Tabitha smiles brightly. “I’m back!” she says.



She drives up island on South Road. She turns off on a dirt road because she needs a quiet place to drink and think. The road dead-ends at some trees, but beyond the trees, Tabitha sees water. She carries her purchases out to a small beach, where she is instantly attacked by mosquitoes and no-see-ums. She doesn’t care. This place has what she needs: solitude.

She has forgotten to bring a cup; she will have to drink the cold rosé from the bottle, like a Proven?al hobo. Oh, well. Since she is pretending to be Harper, she might as well start acting like Harper.

She takes long draughts of the wine, then sucks back both nips. Her head spins. She hasn’t eaten in… days. Since lunch the day that Franklin first vanished.
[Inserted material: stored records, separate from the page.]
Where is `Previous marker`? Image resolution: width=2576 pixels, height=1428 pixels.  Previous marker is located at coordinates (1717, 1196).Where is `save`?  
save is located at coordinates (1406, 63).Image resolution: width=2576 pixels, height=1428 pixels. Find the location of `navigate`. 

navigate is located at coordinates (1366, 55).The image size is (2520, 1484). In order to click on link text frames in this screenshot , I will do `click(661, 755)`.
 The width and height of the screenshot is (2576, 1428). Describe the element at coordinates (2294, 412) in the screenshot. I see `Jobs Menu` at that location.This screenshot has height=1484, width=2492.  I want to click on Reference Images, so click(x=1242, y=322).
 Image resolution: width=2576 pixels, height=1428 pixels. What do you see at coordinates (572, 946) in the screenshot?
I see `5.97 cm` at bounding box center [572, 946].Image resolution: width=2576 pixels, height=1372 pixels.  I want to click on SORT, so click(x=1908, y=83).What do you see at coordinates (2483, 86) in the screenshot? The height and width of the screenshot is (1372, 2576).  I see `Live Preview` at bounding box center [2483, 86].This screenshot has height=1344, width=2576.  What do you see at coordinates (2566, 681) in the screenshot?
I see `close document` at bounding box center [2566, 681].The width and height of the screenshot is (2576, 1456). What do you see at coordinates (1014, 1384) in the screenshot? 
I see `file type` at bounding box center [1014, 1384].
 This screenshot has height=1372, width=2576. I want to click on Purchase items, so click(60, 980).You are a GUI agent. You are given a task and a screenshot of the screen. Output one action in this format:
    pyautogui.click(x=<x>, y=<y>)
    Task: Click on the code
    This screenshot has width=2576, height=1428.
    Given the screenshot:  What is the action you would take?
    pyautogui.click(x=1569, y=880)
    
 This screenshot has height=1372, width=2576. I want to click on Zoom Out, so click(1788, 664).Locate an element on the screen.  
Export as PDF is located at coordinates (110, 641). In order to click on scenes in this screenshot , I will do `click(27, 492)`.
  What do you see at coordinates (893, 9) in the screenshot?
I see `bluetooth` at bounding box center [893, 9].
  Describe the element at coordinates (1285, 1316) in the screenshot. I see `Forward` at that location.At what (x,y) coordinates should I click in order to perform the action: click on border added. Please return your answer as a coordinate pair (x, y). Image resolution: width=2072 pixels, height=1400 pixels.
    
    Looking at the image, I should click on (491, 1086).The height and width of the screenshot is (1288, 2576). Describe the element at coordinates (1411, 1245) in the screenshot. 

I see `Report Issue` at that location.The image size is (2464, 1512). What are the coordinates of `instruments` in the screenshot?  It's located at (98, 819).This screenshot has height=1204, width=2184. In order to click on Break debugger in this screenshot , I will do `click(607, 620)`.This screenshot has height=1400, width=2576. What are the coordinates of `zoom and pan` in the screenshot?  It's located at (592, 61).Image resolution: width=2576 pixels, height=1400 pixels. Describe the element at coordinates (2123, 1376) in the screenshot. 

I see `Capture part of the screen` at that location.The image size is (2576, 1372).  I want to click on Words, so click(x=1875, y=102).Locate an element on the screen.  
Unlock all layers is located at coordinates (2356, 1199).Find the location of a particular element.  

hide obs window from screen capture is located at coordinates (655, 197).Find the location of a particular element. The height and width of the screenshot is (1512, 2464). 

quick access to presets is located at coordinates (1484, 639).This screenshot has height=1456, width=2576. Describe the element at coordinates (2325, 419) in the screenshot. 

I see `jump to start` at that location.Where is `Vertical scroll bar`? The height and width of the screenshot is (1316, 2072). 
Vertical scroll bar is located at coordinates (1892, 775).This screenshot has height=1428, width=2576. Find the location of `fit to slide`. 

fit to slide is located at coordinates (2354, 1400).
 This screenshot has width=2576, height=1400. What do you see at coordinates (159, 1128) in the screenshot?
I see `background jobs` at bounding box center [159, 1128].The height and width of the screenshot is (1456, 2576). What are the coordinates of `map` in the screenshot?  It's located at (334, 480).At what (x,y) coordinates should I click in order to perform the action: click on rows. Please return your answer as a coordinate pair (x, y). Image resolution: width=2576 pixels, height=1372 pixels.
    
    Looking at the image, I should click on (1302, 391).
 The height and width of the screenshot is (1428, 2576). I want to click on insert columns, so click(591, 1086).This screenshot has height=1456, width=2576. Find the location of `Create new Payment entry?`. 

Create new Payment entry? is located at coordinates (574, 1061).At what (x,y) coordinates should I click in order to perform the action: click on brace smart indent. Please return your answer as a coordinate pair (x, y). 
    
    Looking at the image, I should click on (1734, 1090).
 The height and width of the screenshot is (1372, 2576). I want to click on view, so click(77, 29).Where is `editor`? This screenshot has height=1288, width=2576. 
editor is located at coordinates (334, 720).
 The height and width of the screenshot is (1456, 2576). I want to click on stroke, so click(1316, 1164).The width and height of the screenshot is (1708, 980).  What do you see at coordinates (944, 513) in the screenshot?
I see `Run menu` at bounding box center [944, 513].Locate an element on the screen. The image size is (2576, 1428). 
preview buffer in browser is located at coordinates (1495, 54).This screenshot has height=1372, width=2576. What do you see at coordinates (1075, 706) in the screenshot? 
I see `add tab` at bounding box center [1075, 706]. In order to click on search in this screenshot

The wine loosens Tabitha up; she’s able, finally, to breathe all the way in and all the way out, to loll her head on her neck, to stretch out her arms. Another few sips, and she will be on her way.



Back in the car, she regroups. She collects her hair in a ponytail and smiles into the rearview mirror. In her own mind she looks as different from Harper as anyone could, but the rest of the world sees them as identicals. Even Eleanor and Billy used to have trouble telling them apart. One year, Eleanor mislabeled the twins in the photo she sent with the Christmas card, and she never noticed. Tabitha and Harper had debated pointing it out, but they ultimately decided it wasn’t worth the uproar. Eleanor would either have thrown the batch of cards away and made them sit for the photographer again—or, worse, she would have stated that no one would know the difference and so what does it matter?